Why Would Zendaya’s SPIDER-MAN Role Be A Reveal?

Answer: because it was in the comics (this is anti-clickbait).

Spoilers for Spider-Man: Homecoming to follow. 

Yesterday The Wrap reported that Zendaya, officially cast as "Michelle" in Spider-Man: Homecoming, is actually playing Mary Jane Watson, Peter Parker's most significant love interest. The internet had a lot to say about it, with many people complaining that a bi-racial actress without red hair would be playing one of comics' most well-known gingers. Others wondered why this was even a reveal, and looked back at Star Trek Into Darkness and Spectre to prove that holding characters as reveals is a bad idea. That's a good question: why would Marvel hold back Mary Jane as a reveal?

Well, first things first - my sources aren't convinced she's "Mary Jane," but I have been told in the past that she's playing "MJ," the abbreviation by which Mary Jane often goes. This means the name "Michelle" wouldn't be a lie, and that Marvel Studios wouldn't 100% be erasing Mary Jane's red hair; this is a twist on the character. So if Michelle's middle name begins with a J, you know this will be the case. Of course it's possible that my source just knows her as "Michelle" because that's what she's called on set, but I had heard about this before the name "Michelle" was even made public. 

As to the question about the fact that this is a reveal: that's easy - it always was. Fans who are upset that Mary Jane might not be a redhead in the movie are surely expert enough on the comics to know that Mary Jane Watson was herself a big reveal. Aunt May starts trying to set Peter up with the unseen Mary Jane as early as Amazing Spider-Man #15, and it becomes a running gag that he continuously finds reasons to not meet the girl. Peter assumes that any girl Aunt May wants to set him up with is a dog, and besides he has plenty of girl trouble already in his life. MJ doesn't show up in a comic until #25, and her face is obscured: 

It isn't until issue 42 - two years after she is first mentioned! - that she made her famous "Face it tiger, you just hit the jackpot" appearance... which was the final panel of the issue. That's how big of a reveal it was.

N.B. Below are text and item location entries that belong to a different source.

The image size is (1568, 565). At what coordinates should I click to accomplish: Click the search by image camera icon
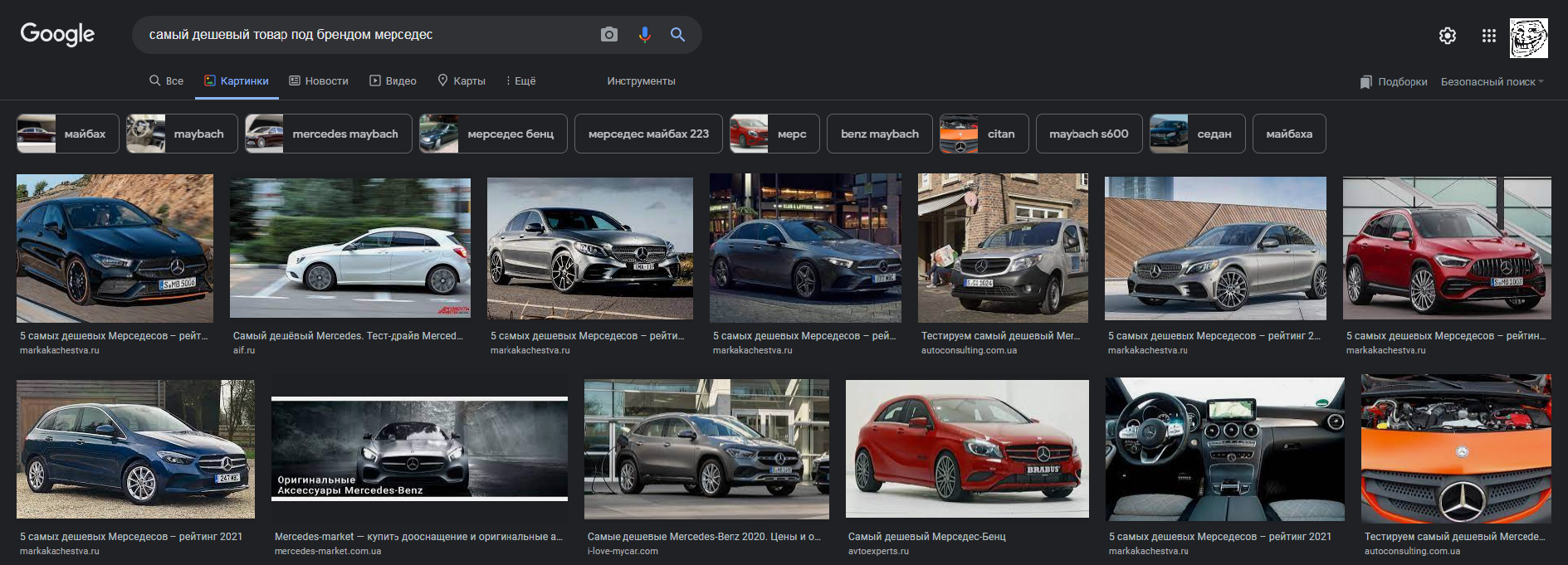(609, 35)
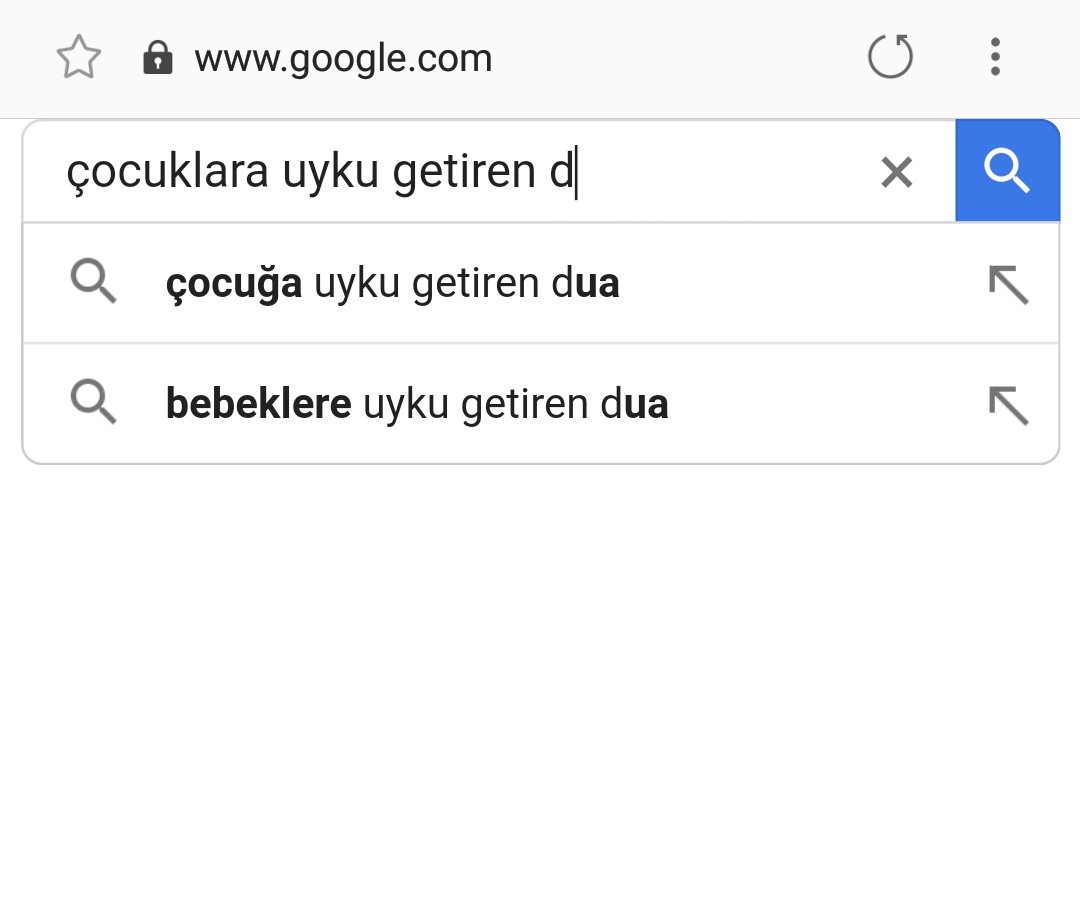Bookmark this page with the star icon
1080x904 pixels.
pos(79,57)
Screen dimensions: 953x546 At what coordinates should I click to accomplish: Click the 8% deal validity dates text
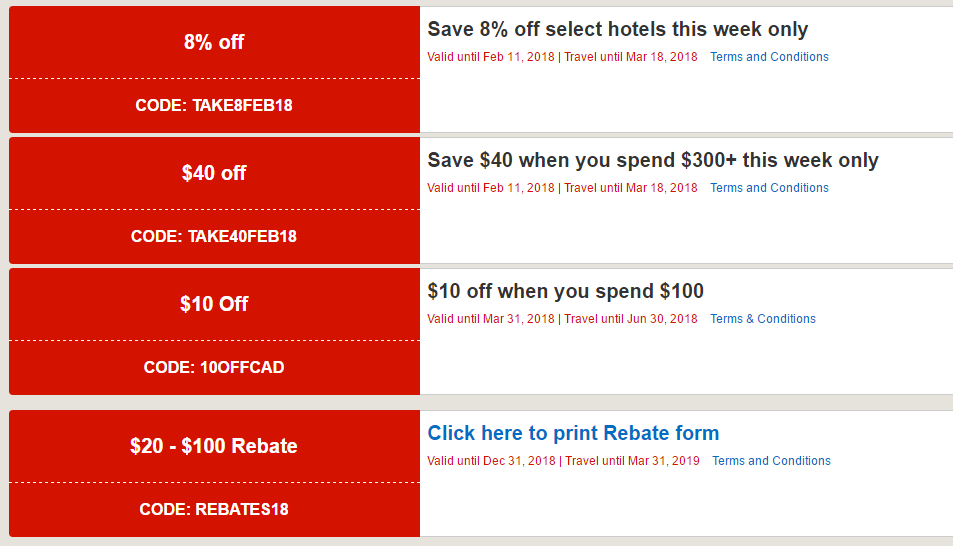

How do you pull off a reveal like that today? You can't - the second you cast someone as Mary Jane everyone in the audience knows who she is. But what if you want to have that same sense of discovery that readers had in 1966? What if you wanted to surprise people in the same way, without resorting to a cheap Khan or Blofeld reveal - ie, the reveal only has meaning for the audience, not for the character?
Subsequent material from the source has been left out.